17 September 2024, Tue |
8:06 AM
ESET researchers have uncovered two critical vulnerabilities in WPS Office for Windows (CVE-2024-7262 and CVE-2024-7263), which were being exploited by a cyberespionage group, APT-C-60. The group targeted users in East Asia, leveraging these flaws to deploy a custom backdoor, internally named “SpyGlace” by ESET.
APT-C-60 used a malicious MHTML spreadsheet document, designed to trigger remote code execution when opened in the WPS Spreadsheet application. The document contained a hidden hyperlink that executed a remote library, exploiting a flaw in the WPS software. “The WPS Office software has over 500 million active users worldwide, making it a prime target for large-scale attacks, particularly in East Asia,” said Romain Dumont, ESET researcher.

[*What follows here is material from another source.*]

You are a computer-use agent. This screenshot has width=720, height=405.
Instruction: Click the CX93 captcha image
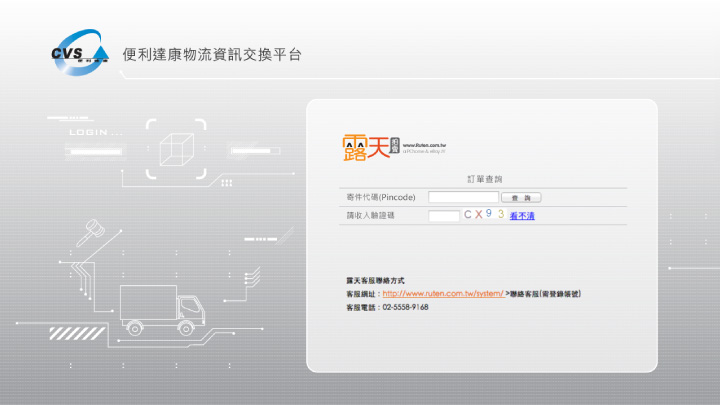tap(484, 214)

During the investigation, ESET uncovered a second vulnerability (CVE-2024-7263) related to improper input validation. Both vulnerabilities have since been patched following a coordinated disclosure process between ESET and Kingsoft, the developers of WPS Office.
The attack, however, raised concerns about patch verification processes, as the initial patch failed to fully address the underlying issue. ESET urges all WPS Office for Windows users to update their software immediately to ensure protection from these critical vulnerabilities.